Obese and diabetic db/db mice develop marked liver fibrosis in a model of nonalcoholic steatohepatitis: role of short-form leptin receptors and osteopontin.

Obesity and type 2 diabetes are associated with nonalcoholic steatohepatitis (NASH), but an obese/diabetic animal model that mimics human NASH remains undefined. We examined the induction of steatohepatitis and liver fibrosis in obese and type 2 diabetic db/db mice in a nutritional model of NASH and determined the relationship of the expressions of osteopontin (OPN) and leptin receptors to the pathogenesis of NASH. db/db mice and the corresponding lean and nondiabetic db/m mice were fed a diet deficient in methionine and choline (MCD diet) or control diet for 4 wk. Leptin-deficient obese and diabetic ob/ob mice fed similar diets were used for comparison. MCD diet-fed db/db mice exhibited significantly greater histological inflammation and higher serum alanine aminotransferase levels than db/m and ob/ob mice. Trichrome staining showed marked pericellular fibrosis in MCD diet-fed db/db mice but no significant fibrosis in db/m or ob/ob mice. Collagen I mRNA expression was increased 10-fold in db/db mice, 4-fold in db/m mice, and was unchanged in ob/ob mice. mRNA expressions of OPN, TNF-alpha, TGF-beta, and short-form leptin receptors (Ob-Ra) were significantly increased in db/db mice compared with db/m or ob/ob mice. Parallel increases in OPN and Ob-Ra protein levels were observed in db/db mice. Cultured hepatocytes expressed only Ob-Ra, and leptin stimulated OPN mRNA and protein expression in these cells. In conclusion, our results demonstrate the development of an obese/diabetic experimental model for NASH in db/db mice and suggest an important role for Ob-Ra and OPN in the pathogenesis of NASH.

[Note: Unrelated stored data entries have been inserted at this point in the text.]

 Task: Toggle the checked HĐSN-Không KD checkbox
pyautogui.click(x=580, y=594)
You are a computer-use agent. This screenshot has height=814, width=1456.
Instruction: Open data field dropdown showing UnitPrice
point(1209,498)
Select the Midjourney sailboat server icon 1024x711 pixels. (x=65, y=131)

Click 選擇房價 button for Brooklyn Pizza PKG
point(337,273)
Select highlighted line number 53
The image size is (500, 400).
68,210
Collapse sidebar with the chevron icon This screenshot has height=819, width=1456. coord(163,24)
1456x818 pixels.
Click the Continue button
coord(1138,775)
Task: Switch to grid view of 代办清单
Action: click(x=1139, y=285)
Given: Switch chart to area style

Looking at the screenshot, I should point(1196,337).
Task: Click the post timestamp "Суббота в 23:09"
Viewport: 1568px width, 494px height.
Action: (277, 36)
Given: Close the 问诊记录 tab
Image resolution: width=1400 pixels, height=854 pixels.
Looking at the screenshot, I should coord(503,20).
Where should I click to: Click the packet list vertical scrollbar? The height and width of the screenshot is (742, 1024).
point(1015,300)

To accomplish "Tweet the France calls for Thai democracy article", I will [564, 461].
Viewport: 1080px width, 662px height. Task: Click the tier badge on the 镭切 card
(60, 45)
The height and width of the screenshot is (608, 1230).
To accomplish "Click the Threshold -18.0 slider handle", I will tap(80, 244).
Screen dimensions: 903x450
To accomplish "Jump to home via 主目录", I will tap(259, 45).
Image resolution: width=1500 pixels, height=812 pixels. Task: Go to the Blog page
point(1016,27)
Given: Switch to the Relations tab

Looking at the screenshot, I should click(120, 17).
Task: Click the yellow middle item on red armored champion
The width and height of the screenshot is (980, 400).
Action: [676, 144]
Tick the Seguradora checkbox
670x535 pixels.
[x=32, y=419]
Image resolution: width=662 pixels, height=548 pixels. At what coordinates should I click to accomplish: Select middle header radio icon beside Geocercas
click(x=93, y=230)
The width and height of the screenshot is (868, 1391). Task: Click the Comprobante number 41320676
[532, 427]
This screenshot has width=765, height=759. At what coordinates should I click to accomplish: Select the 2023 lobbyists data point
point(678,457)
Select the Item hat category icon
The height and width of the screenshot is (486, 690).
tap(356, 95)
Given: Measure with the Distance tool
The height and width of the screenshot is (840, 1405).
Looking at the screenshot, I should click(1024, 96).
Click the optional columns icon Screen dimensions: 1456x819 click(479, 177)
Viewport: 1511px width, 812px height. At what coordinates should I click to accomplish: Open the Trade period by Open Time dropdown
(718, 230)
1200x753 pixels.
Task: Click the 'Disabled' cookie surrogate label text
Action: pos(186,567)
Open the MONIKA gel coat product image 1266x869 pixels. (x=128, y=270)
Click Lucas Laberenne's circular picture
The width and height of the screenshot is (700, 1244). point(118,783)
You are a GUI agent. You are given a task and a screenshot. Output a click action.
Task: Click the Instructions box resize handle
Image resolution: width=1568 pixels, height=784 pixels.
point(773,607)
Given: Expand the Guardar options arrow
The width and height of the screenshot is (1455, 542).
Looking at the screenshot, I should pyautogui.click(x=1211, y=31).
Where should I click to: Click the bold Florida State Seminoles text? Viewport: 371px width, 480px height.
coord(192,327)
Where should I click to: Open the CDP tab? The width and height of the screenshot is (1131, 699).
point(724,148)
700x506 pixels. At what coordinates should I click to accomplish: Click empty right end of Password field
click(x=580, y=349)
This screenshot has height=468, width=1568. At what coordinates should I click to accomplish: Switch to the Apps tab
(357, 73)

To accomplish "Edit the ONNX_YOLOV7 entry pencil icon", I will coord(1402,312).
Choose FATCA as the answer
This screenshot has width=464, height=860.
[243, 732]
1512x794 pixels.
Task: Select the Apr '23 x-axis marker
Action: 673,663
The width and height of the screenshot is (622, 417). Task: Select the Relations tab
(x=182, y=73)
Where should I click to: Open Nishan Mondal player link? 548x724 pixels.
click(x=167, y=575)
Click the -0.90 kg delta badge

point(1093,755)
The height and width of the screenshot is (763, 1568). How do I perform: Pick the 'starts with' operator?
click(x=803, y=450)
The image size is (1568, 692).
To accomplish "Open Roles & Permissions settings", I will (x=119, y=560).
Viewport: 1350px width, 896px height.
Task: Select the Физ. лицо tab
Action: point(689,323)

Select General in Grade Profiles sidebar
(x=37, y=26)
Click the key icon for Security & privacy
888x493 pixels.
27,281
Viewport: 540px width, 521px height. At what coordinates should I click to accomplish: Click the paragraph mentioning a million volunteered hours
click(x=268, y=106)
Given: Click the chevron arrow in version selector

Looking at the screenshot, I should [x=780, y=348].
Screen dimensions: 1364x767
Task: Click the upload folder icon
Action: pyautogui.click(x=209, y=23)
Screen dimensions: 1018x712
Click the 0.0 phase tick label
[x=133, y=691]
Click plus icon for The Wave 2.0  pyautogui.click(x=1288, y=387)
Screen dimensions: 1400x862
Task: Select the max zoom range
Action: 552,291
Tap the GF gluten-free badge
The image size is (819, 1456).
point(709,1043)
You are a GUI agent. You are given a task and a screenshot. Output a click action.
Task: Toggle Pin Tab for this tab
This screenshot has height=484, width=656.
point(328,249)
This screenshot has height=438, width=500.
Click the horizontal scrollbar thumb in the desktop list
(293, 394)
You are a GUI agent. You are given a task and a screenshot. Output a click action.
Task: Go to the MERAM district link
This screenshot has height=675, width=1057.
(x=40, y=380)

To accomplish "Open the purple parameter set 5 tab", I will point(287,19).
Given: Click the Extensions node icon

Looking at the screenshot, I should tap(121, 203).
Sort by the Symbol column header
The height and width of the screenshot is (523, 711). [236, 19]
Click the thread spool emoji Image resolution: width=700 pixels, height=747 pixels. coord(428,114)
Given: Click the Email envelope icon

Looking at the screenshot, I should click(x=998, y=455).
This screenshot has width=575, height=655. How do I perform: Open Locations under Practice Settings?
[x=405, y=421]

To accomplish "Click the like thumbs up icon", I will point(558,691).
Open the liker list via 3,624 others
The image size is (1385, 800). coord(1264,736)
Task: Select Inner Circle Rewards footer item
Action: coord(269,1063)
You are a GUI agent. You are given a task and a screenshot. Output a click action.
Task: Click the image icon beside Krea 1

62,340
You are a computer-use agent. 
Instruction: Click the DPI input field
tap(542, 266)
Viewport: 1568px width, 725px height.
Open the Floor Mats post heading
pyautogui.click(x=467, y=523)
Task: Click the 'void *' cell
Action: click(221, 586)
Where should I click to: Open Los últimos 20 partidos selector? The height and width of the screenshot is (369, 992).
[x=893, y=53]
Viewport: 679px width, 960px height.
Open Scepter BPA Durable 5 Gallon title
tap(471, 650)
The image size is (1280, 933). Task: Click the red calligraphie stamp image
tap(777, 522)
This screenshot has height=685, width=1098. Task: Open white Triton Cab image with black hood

Upregulation of osteopontin expression is involved in the development of nonalcoholic steatohepatitis in a dietary murine model.

The pathogenesis of nonalcoholic steatohepatitis (NASH) is poorly defined. Feeding mice a diet deficient in methionine and choline (MCD diet) induces experimental NASH. Osteopontin (OPN) is a Th1 cytokine that plays an important role in several fibroinflammatory diseases. We examined the role of OPN in the development of experimental NASH. A/J mice were fed MCD or control diet for up to 12 wk, and serum alanine aminotransferase (ALT), liver histology, oxidative stress, and the expressions of OPN, TNF-alpha, and collagen I were assessed at various time points. MCD diet-fed mice developed hepatic steatosis starting after 1 wk and inflammation by 2 wk; serum ALT increased from day 3. Hepatic collagen I mRNA expression increased during 1-4 wk, and fibrosis appeared at 8 wk. OPN protein expression was markedly increased on day 1 of MCD diet and persisted up to 8 wk, whereas OPN mRNA expression was increased at week 4. TNF-alpha expression was increased from day 3 to 2 wk, and evidence of oxidative stress did not appear until 8 wk. Increased expression of OPN was predominantly localized in hepatocytes. Hepatocytes in culture also produced OPN, which was stimulated by transforming growth factor-beta and TNF-alpha. Moreover, MCD diet-induced increases in serum ALT levels, hepatic inflammation, and fibrosis were markedly reduced in OPN(-/-) mice when compared with OPN(+/+) mice. In conclusion, our results demonstrate an upregulation of OPN expression early in the development of steatohepatitis and suggest an important role for OPN in signaling the onset of liver injury and fibrosis in experimental NASH.